**SUPPLIED RECORDS**:

-- Begin --

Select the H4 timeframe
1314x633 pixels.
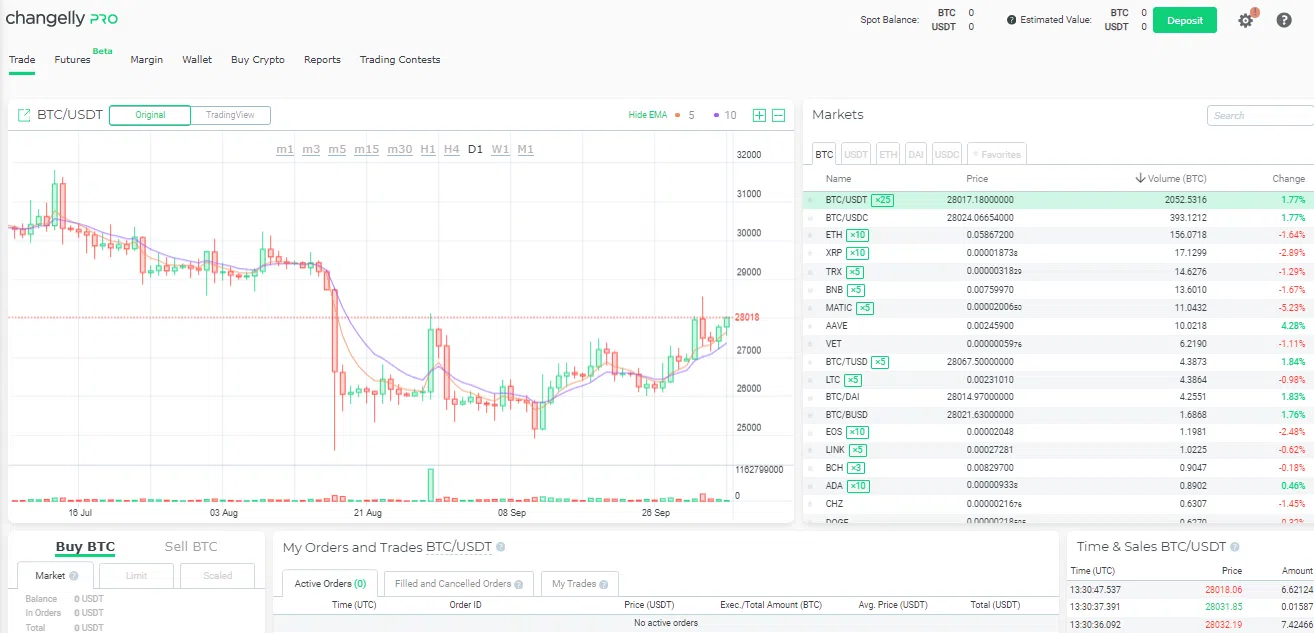point(452,149)

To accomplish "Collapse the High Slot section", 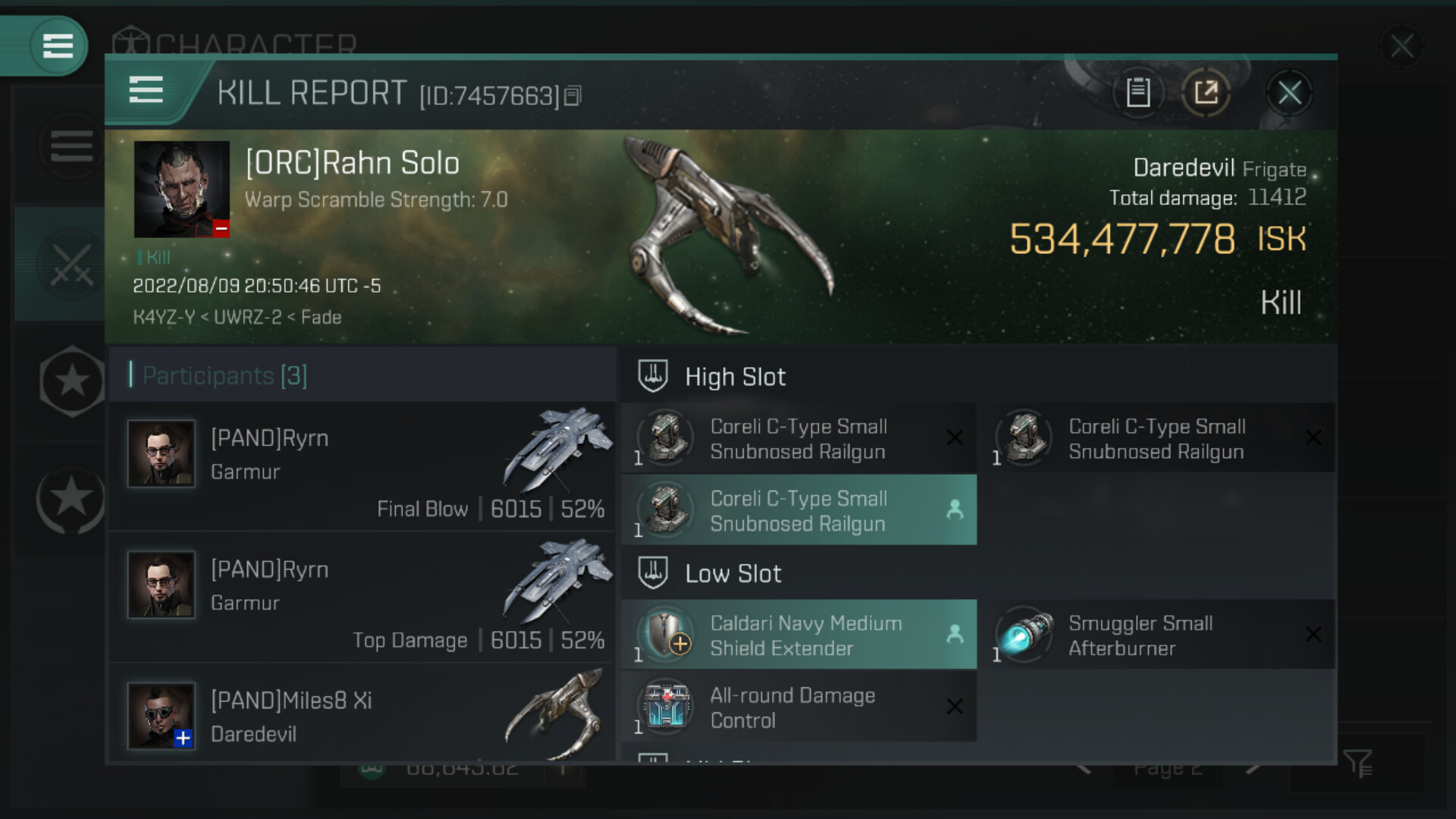I will pyautogui.click(x=735, y=377).
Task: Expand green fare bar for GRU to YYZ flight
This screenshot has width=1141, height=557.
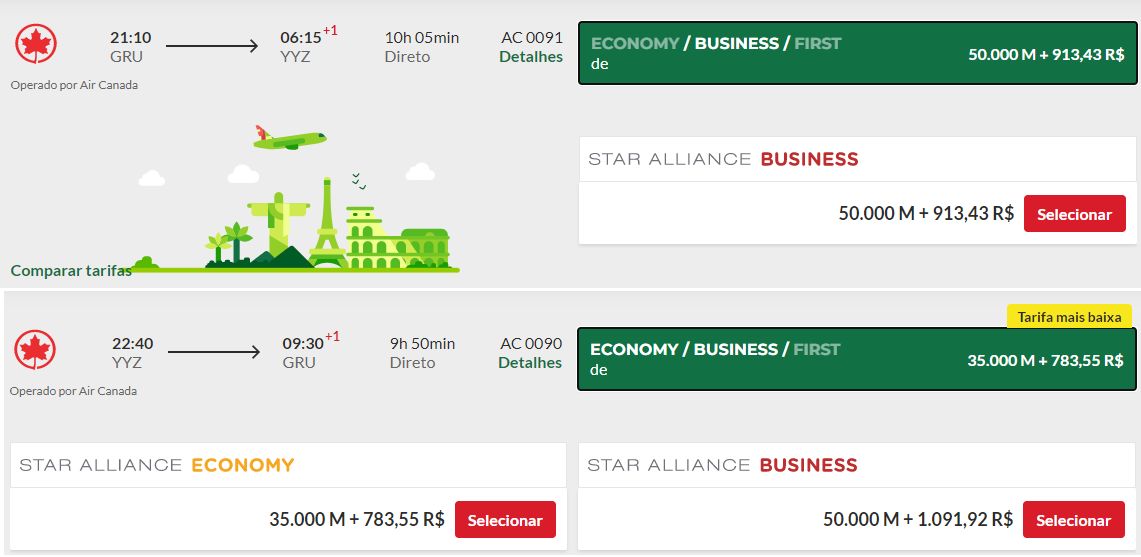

-- End --

**EXERCISE DESCRIPTION**:
Rewrite the data from the line containing "Task: Expand green" through the end, replacing "fare bar" with "price bar" and changing nothing else. Leave out the pictures.

**RESPONSE BELOW**:
Task: Expand green price bar for GRU to YYZ flight
This screenshot has width=1141, height=557.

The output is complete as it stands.